Roman Catholic Ecclesiastical Province of Melbourne - History

History

When Melbourne, then called the Port Philip Settlement, and the surrounding area was being settled by European settlers in the 1830s, the area was a part of the Roman Catholic Ecclesiastical Province of Sydney, in the Archdiocese of Sydney. In 1839, John Polding, the archbishop of Sydney, placed Patrick Bonaventure Geoghegan in charge of Port Philip Settlement, and the first Mass was celebrated in Melbourne on Pentecost Sunday, 15 May 1839. The entire population of Port Philip in 1841 was 11,738, and the Catholics numbered 2,411.

The oldest surviving Catholic church in Victoria, St Francis Catholic Church, was built in 1841.

The Diocese of Melbourne was created in 1848 out of territory of the then Sydney Archdiocese, with James Alipius Goold as its first bishop. The Catholic population of the colony was 18,000 in 1851, and had grown to 88,000 by 1857, as a result of the gold rush. James Goold was also instrumental in setting up many catholic schools in the diocese and in introducing to the diocese several religious orders devoted to education and works of charity, including the Society of Jesus, the Christian Brothers, Sisters of Mercy, Good Shepherd Nuns, Presentation Sisters, Faithful Companions of Jesus, and Little Sisters of the Poor.
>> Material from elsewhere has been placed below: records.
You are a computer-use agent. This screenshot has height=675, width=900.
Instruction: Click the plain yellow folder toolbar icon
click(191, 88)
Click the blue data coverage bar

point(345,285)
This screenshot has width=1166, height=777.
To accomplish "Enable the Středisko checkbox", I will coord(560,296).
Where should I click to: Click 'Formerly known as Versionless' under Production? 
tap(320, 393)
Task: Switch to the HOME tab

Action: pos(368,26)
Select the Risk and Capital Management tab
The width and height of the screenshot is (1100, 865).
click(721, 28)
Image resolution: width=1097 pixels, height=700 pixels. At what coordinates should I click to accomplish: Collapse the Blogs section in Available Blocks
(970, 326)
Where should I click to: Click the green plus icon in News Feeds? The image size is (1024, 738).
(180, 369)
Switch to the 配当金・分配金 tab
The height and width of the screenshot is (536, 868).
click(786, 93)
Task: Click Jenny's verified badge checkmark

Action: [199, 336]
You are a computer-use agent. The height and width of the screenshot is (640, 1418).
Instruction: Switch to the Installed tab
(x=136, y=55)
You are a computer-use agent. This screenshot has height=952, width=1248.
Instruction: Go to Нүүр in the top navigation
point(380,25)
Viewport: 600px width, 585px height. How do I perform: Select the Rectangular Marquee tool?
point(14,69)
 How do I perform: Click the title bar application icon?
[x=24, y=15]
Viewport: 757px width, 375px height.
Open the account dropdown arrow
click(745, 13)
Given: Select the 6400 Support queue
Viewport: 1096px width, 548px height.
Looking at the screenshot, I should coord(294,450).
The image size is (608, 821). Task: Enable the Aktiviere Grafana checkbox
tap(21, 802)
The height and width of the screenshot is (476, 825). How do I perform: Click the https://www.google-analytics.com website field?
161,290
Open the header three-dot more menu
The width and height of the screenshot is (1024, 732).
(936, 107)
When Goold was appointed bishop of Melbourne in 1848, St Francis Catholic Church became the cathedral church of the new diocese. Construction of a new church on the Eastern Hill of East Melbourne commenced in 1858, to be called St Patrick's Cathedral. Construction of the cathedral was not completed until 1939.

On 30 March 1874, the dioceses of Sandhurst (comprising four parishes) and Ballarat were formed out of territory of the diocese of Melbourne, with the diocese of Melbourne becoming a metropolitan archdiocese of the Ecclesiastical Province of Melbourne, and responsible for the dioceses of Sandhurst and Ballarat as suffragan dioceses. The suffragan Diocese of Sale was similarly formed in 26 April 1887 out of the archdiocese.

Under Goold's successor, Thomas Joseph Carr, additional teaching orders were introduced to the archdiocese, including the Marist Brothers, the Sisters of Charity, the Sisters of St Joseph of the Sacred Heart, the Sisters of Loreto, the Sisters of St. Joseph, and the Sisters of the Good Samaritan. In 1887, 11,661 pupils attended Catholic schools of the archdiocese, and that number had grown to 25,369 by 1908. The Catholic population of the archdiocese according to Government census returns of 1901 was 145,333.

Until the mid-twentieth century, the Catholics of the archdiocese were almost all Irish or of Irish origin. The priesthood was exclusively Irish until the early part of the twentieth century, when training of native born priests began.